[Some records]
──────────
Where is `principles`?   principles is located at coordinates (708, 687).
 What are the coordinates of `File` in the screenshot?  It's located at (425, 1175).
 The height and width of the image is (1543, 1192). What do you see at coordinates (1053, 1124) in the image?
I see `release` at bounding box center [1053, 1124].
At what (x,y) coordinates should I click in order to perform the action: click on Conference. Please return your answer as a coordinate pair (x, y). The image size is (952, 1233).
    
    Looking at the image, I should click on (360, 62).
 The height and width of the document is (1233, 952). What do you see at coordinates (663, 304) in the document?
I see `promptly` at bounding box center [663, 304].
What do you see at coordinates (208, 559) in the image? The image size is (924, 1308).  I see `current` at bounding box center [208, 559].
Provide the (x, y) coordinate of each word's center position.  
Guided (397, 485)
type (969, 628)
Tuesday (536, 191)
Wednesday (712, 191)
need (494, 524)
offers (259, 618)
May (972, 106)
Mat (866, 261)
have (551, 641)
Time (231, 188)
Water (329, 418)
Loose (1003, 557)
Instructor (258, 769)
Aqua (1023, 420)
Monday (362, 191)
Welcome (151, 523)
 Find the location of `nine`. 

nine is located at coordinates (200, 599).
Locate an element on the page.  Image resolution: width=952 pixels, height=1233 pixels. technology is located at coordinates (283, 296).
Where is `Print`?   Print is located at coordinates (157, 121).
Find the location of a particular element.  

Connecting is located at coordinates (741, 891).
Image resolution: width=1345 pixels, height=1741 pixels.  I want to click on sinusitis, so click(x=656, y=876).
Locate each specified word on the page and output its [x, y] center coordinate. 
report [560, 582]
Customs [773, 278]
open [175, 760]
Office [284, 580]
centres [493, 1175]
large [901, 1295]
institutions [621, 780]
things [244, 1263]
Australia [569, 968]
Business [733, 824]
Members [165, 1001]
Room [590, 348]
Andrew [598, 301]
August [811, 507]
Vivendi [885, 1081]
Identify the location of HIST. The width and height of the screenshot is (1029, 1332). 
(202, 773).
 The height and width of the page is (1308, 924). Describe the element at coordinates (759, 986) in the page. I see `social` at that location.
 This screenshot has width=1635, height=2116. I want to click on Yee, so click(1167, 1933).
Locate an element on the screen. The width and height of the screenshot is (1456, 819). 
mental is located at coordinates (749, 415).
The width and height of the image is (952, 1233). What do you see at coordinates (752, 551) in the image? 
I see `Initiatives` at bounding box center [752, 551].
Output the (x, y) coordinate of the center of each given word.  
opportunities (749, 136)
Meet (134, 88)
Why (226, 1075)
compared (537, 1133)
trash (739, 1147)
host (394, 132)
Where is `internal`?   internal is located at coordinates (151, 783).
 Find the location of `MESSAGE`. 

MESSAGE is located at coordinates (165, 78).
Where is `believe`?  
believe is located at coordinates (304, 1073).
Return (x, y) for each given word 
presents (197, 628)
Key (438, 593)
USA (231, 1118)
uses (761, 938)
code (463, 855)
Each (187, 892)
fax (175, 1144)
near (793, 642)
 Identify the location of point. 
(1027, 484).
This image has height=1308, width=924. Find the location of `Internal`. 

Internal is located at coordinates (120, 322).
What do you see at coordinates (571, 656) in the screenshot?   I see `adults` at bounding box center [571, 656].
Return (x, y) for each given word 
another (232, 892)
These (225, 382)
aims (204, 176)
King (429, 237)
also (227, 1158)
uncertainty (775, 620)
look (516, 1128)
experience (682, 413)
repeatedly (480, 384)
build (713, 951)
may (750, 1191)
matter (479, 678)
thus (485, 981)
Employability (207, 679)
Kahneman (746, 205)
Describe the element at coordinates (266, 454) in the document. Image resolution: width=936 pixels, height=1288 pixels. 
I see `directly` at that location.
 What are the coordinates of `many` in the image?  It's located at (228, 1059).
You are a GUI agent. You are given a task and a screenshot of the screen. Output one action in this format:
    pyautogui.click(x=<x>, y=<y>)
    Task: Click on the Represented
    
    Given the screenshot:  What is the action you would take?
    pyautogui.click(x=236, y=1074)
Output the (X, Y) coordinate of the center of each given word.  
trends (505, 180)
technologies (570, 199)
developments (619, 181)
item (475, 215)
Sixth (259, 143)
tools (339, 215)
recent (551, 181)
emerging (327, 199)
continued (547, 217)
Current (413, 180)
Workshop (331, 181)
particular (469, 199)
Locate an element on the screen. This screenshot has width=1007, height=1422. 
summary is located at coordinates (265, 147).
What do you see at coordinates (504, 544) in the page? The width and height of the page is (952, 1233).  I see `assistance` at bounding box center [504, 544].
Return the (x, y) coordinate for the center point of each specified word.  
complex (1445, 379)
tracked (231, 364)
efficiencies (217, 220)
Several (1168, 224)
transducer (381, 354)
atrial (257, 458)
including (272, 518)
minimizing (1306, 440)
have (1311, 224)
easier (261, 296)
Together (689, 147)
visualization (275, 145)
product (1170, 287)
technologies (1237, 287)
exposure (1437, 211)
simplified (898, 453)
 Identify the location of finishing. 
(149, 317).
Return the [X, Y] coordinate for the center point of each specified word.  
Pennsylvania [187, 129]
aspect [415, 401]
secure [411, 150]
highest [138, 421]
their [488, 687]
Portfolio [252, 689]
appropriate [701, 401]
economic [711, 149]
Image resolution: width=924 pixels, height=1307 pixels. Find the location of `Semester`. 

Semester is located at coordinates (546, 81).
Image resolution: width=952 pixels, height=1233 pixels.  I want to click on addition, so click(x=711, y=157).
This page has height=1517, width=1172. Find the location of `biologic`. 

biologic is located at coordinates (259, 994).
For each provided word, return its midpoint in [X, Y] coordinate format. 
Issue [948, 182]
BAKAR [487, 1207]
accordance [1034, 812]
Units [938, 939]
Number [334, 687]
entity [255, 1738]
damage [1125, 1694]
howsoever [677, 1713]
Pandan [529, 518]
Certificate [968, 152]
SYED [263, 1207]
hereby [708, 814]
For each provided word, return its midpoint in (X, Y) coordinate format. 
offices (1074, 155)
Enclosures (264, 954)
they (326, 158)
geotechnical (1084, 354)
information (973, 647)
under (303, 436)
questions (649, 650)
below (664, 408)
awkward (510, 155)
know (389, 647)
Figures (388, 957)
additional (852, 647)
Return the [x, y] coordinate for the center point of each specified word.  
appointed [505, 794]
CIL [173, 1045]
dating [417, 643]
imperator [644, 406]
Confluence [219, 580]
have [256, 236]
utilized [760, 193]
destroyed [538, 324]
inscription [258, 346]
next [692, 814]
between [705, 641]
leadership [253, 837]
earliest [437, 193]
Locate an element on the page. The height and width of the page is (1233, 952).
──────────
### WORK TO COMPLETE
Can you write out all of the records above again, changing "Wednesday" to "Thursday" and leaving everything else the same?

### WRITTEN REPLY
Where is `principles`?   principles is located at coordinates (708, 687).
 What are the coordinates of `File` in the screenshot?  It's located at (425, 1175).
 The height and width of the image is (1543, 1192). What do you see at coordinates (1053, 1124) in the image?
I see `release` at bounding box center [1053, 1124].
At what (x,y) coordinates should I click in order to perform the action: click on Conference. Please return your answer as a coordinate pair (x, y). The image size is (952, 1233).
    
    Looking at the image, I should click on (360, 62).
 The height and width of the document is (1233, 952). What do you see at coordinates (663, 304) in the document?
I see `promptly` at bounding box center [663, 304].
What do you see at coordinates (208, 559) in the image? The image size is (924, 1308).  I see `current` at bounding box center [208, 559].
Provide the (x, y) coordinate of each word's center position.  
Guided (397, 485)
type (969, 628)
Tuesday (536, 191)
Thursday (712, 191)
need (494, 524)
offers (259, 618)
May (972, 106)
Mat (866, 261)
have (551, 641)
Time (231, 188)
Water (329, 418)
Loose (1003, 557)
Instructor (258, 769)
Aqua (1023, 420)
Monday (362, 191)
Welcome (151, 523)
 Find the location of `nine`. 

nine is located at coordinates (200, 599).
Locate an element on the page.  Image resolution: width=952 pixels, height=1233 pixels. technology is located at coordinates (283, 296).
Where is `Print`?   Print is located at coordinates (157, 121).
Find the location of a particular element.  

Connecting is located at coordinates (741, 891).
Image resolution: width=1345 pixels, height=1741 pixels.  I want to click on sinusitis, so click(x=656, y=876).
Locate each specified word on the page and output its [x, y] center coordinate. 
report [560, 582]
Customs [773, 278]
open [175, 760]
Office [284, 580]
centres [493, 1175]
large [901, 1295]
institutions [621, 780]
things [244, 1263]
Australia [569, 968]
Business [733, 824]
Members [165, 1001]
Room [590, 348]
Andrew [598, 301]
August [811, 507]
Vivendi [885, 1081]
Identify the location of HIST. The width and height of the screenshot is (1029, 1332). 
(202, 773).
 The height and width of the page is (1308, 924). Describe the element at coordinates (759, 986) in the page. I see `social` at that location.
 This screenshot has width=1635, height=2116. I want to click on Yee, so click(1167, 1933).
Locate an element on the screen. The width and height of the screenshot is (1456, 819). 
mental is located at coordinates (749, 415).
The width and height of the image is (952, 1233). What do you see at coordinates (752, 551) in the image? 
I see `Initiatives` at bounding box center [752, 551].
Output the (x, y) coordinate of the center of each given word.  
opportunities (749, 136)
Meet (134, 88)
Why (226, 1075)
compared (537, 1133)
trash (739, 1147)
host (394, 132)
Where is `internal`?   internal is located at coordinates (151, 783).
 Find the location of `MESSAGE`. 

MESSAGE is located at coordinates (165, 78).
Where is `believe`?  
believe is located at coordinates (304, 1073).
Return (x, y) for each given word 
presents (197, 628)
Key (438, 593)
USA (231, 1118)
uses (761, 938)
code (463, 855)
Each (187, 892)
fax (175, 1144)
near (793, 642)
 Identify the location of point. 
(1027, 484).
This image has height=1308, width=924. Find the location of `Internal`. 

Internal is located at coordinates (120, 322).
What do you see at coordinates (571, 656) in the screenshot?   I see `adults` at bounding box center [571, 656].
Return (x, y) for each given word 
another (232, 892)
These (225, 382)
aims (204, 176)
King (429, 237)
also (227, 1158)
uncertainty (775, 620)
look (516, 1128)
experience (682, 413)
repeatedly (480, 384)
build (713, 951)
may (750, 1191)
matter (479, 678)
thus (485, 981)
Employability (207, 679)
Kahneman (746, 205)
Describe the element at coordinates (266, 454) in the document. Image resolution: width=936 pixels, height=1288 pixels. 
I see `directly` at that location.
 What are the coordinates of `many` in the image?  It's located at (228, 1059).
You are a GUI agent. You are given a task and a screenshot of the screen. Output one action in this format:
    pyautogui.click(x=<x>, y=<y>)
    Task: Click on the Represented
    
    Given the screenshot:  What is the action you would take?
    pyautogui.click(x=236, y=1074)
Output the (X, Y) coordinate of the center of each given word.  
trends (505, 180)
technologies (570, 199)
developments (619, 181)
item (475, 215)
Sixth (259, 143)
tools (339, 215)
recent (551, 181)
emerging (327, 199)
continued (547, 217)
Current (413, 180)
Workshop (331, 181)
particular (469, 199)
Locate an element on the screen. This screenshot has width=1007, height=1422. 
summary is located at coordinates (265, 147).
What do you see at coordinates (504, 544) in the page? The width and height of the page is (952, 1233).  I see `assistance` at bounding box center [504, 544].
Return the (x, y) coordinate for the center point of each specified word.  
complex (1445, 379)
tracked (231, 364)
efficiencies (217, 220)
Several (1168, 224)
transducer (381, 354)
atrial (257, 458)
including (272, 518)
minimizing (1306, 440)
have (1311, 224)
easier (261, 296)
Together (689, 147)
visualization (275, 145)
product (1170, 287)
technologies (1237, 287)
exposure (1437, 211)
simplified (898, 453)
 Identify the location of finishing. 
(149, 317).
Return the [X, Y] coordinate for the center point of each specified word.  
Pennsylvania [187, 129]
aspect [415, 401]
secure [411, 150]
highest [138, 421]
their [488, 687]
Portfolio [252, 689]
appropriate [701, 401]
economic [711, 149]
Image resolution: width=924 pixels, height=1307 pixels. Find the location of `Semester`. 

Semester is located at coordinates (546, 81).
Image resolution: width=952 pixels, height=1233 pixels.  I want to click on addition, so click(x=711, y=157).
This page has height=1517, width=1172. Find the location of `biologic`. 

biologic is located at coordinates (259, 994).
For each provided word, return its midpoint in [X, Y] coordinate format. 
Issue [948, 182]
BAKAR [487, 1207]
accordance [1034, 812]
Units [938, 939]
Number [334, 687]
entity [255, 1738]
damage [1125, 1694]
howsoever [677, 1713]
Pandan [529, 518]
Certificate [968, 152]
SYED [263, 1207]
hereby [708, 814]
For each provided word, return its midpoint in (X, Y) coordinate format. 
offices (1074, 155)
Enclosures (264, 954)
they (326, 158)
geotechnical (1084, 354)
information (973, 647)
under (303, 436)
questions (649, 650)
below (664, 408)
awkward (510, 155)
know (389, 647)
Figures (388, 957)
additional (852, 647)
Return the [x, y] coordinate for the center point of each specified word.  
appointed [505, 794]
CIL [173, 1045]
dating [417, 643]
imperator [644, 406]
Confluence [219, 580]
have [256, 236]
utilized [760, 193]
destroyed [538, 324]
inscription [258, 346]
next [692, 814]
between [705, 641]
leadership [253, 837]
earliest [437, 193]
Locate an element on the page. The height and width of the page is (1233, 952).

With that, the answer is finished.